# Click-Pen Jumping Forum Open



## dChan (May 16, 2007)

Alright I was bored so I formulated this contest. Get your favorite and best click-pen and see how how you can make it jump! How?! Just click it so that the pen is out then press the end of the pen where the clicker is against the table and let it go! Measure in inches how high it jumps! The winner is the one who makes their's jump the highest.

Events
High Jump- self explanatory- make it jump the highest you can! 
Long Jump- how far can your pen go? the same as the high jump but this time measure distance it travelled from its original position when it lands.

Rules: Do no in any way physically help the pen jump. You may direction the pen or stretech its spring but you may NOT THROW IT! The pen only recieves help by you standing it up and pushing it down and then letting go of it so it may launch.

Winner gets bragging rights and the Forum SmartGuy Award. Now lets get clicking!
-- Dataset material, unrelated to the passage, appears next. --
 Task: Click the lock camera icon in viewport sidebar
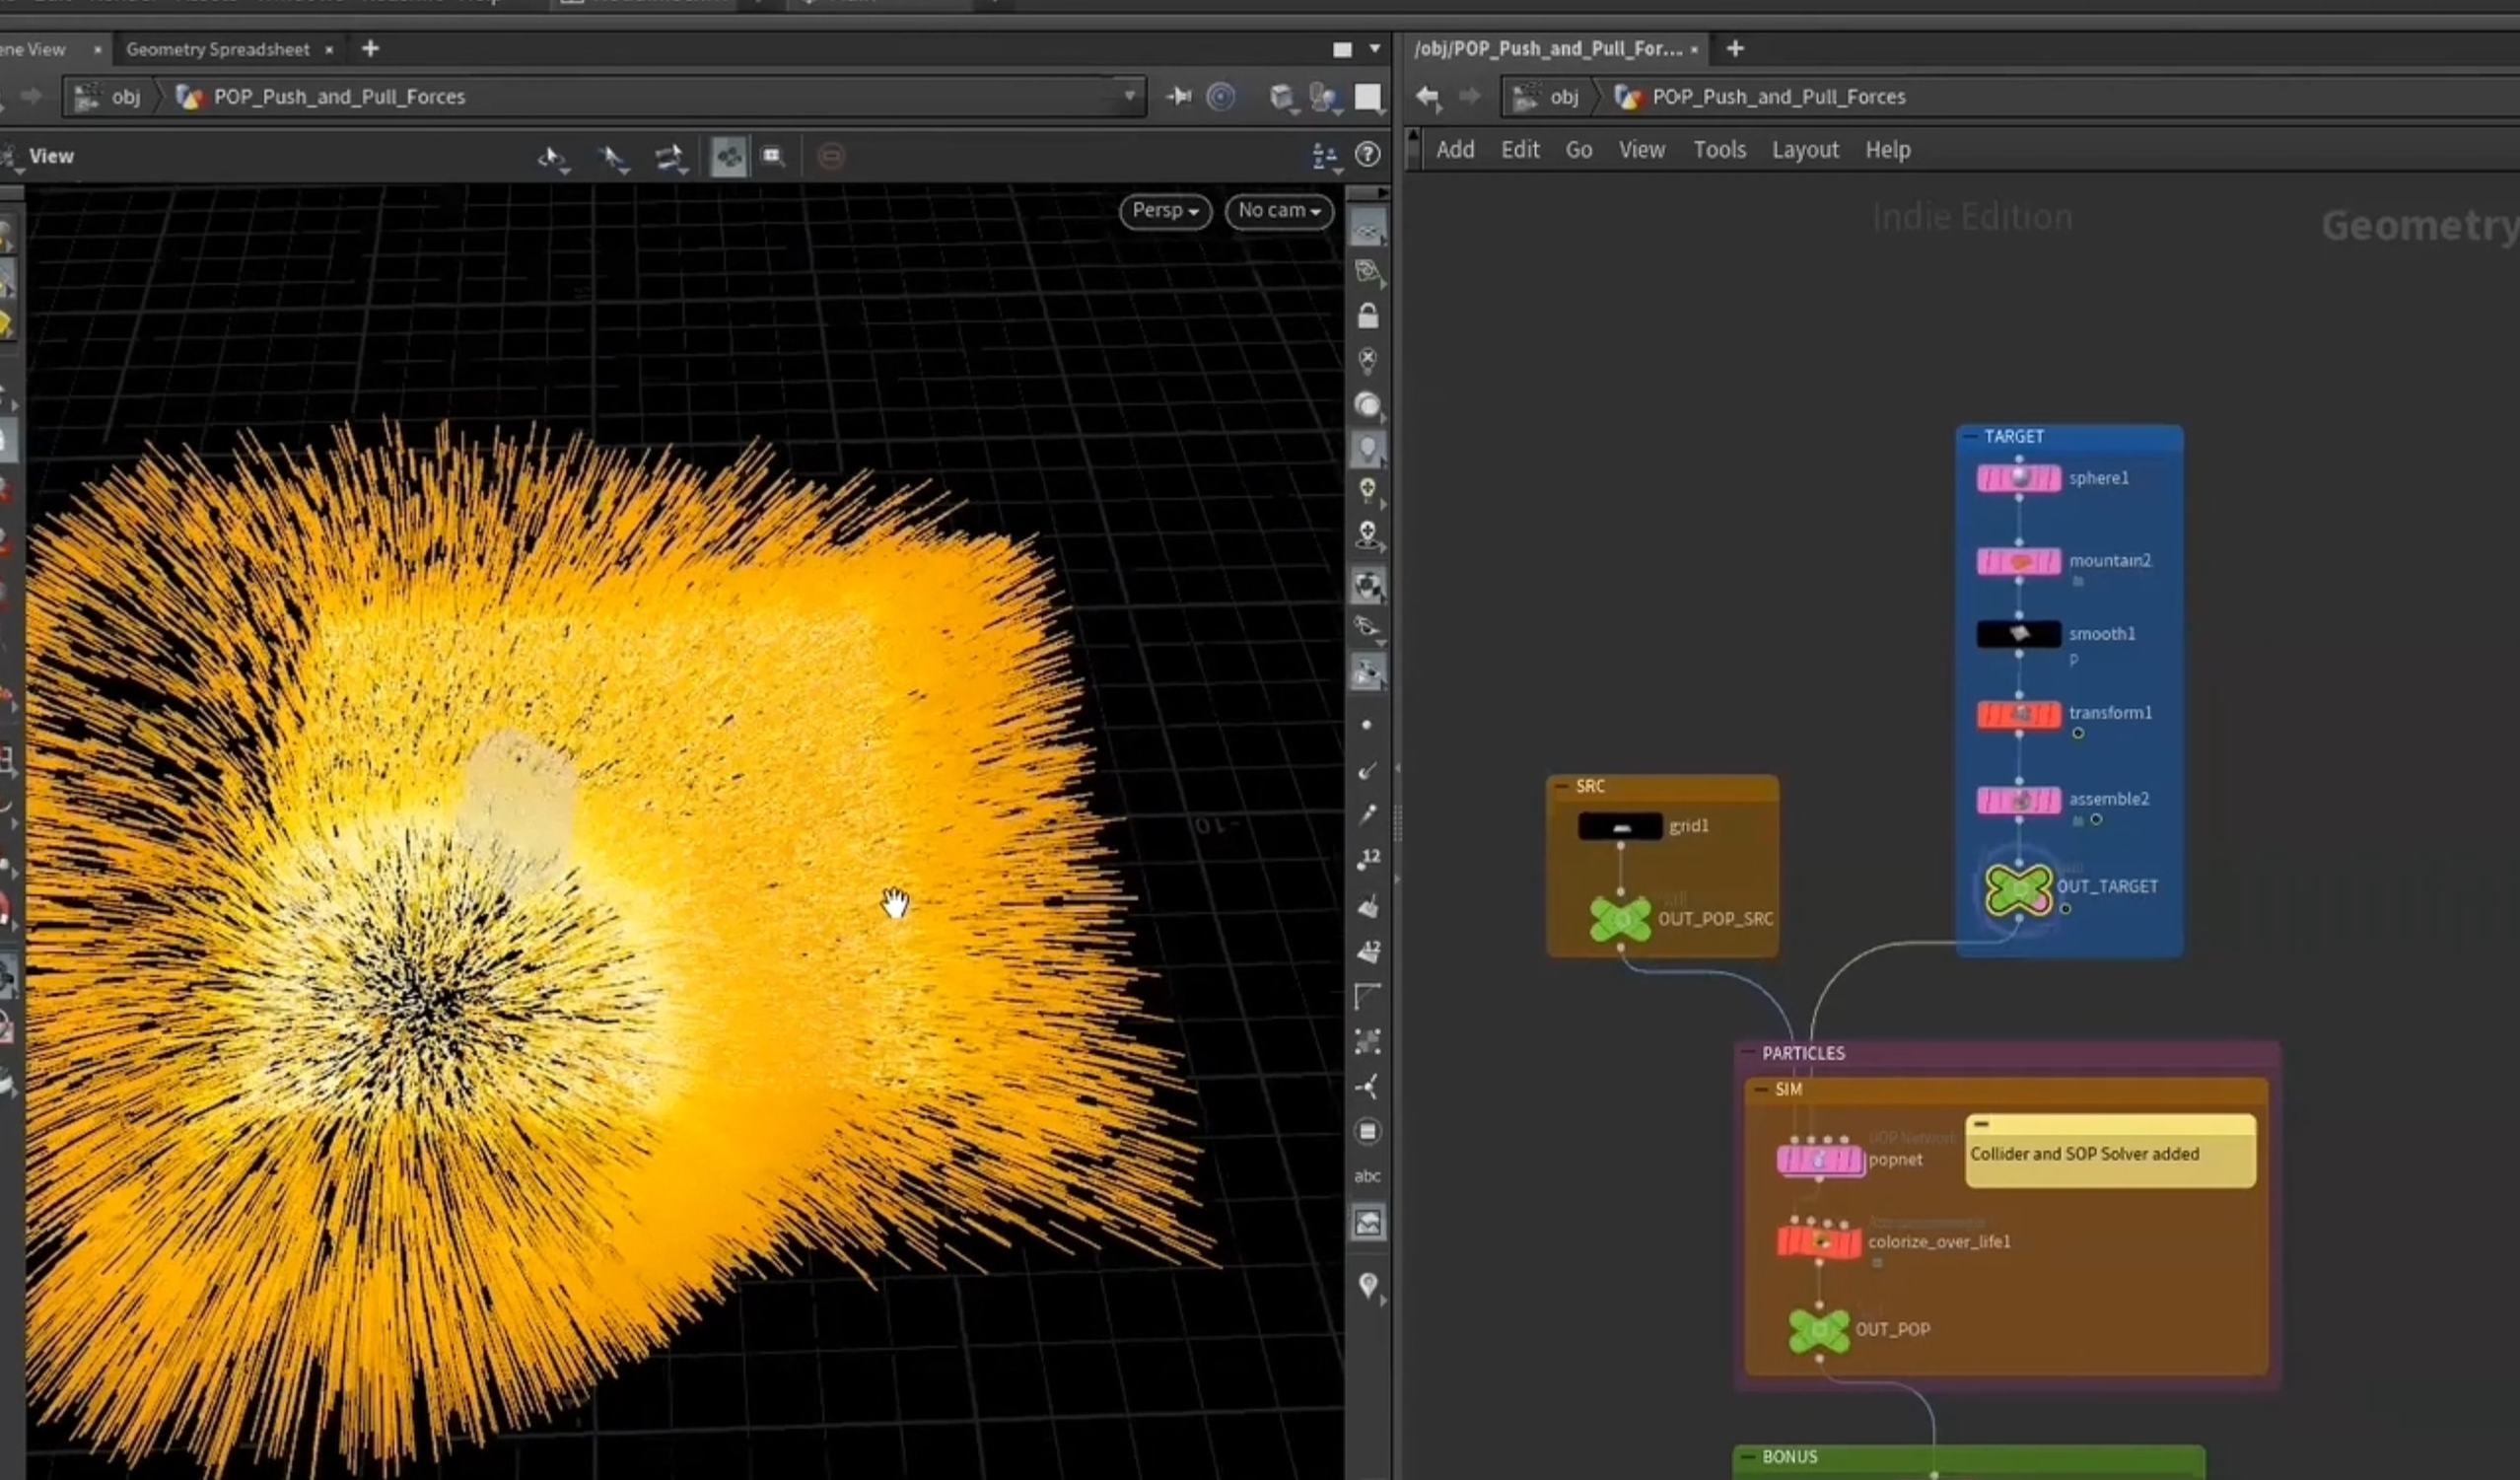(1367, 316)
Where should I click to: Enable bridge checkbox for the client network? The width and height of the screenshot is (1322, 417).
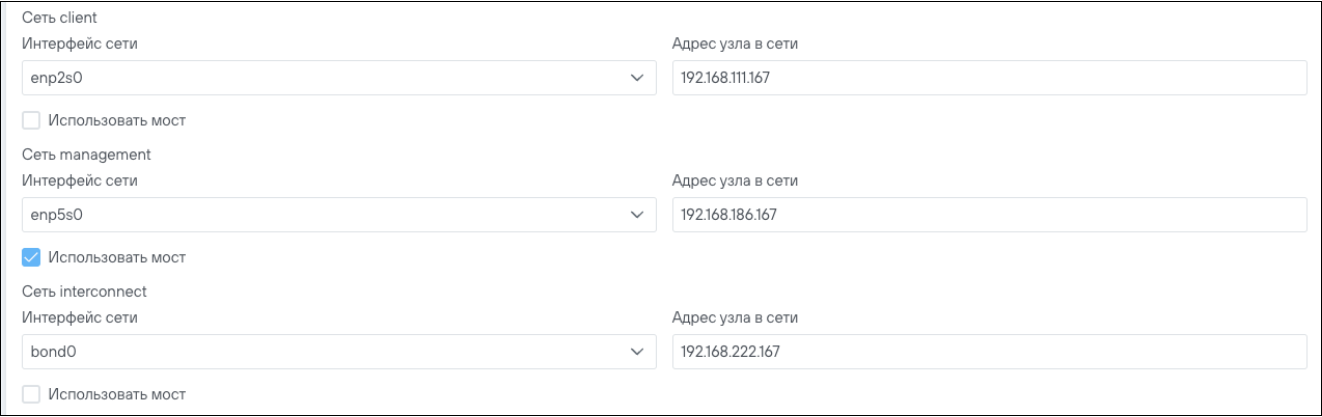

Make sure to take an average of 5/7 jumps discarding your highest/longest and shortest/lowest attempts.


----------



## dChan (May 16, 2007)

I guess I'll give my results first. Here they are in inches

Click-Pen High Jump Avg. 10.8 in
10,(9),(12),11,12,10,11


----------



## pjk (May 16, 2007)

How do you measure how high it goes accurately?


----------



## dChan (May 16, 2007)

Well not accurately. I just put the reuler right next to the pen and I look at which point it passes. This is why I don't have any 9 and 1/2s or such. I just take the inch it passed as its record. If you can do better measuring then its fine with me if you do 1/2 etc. One bit of advice though: stretch out your spring real good and you'll get super high jumps.


----------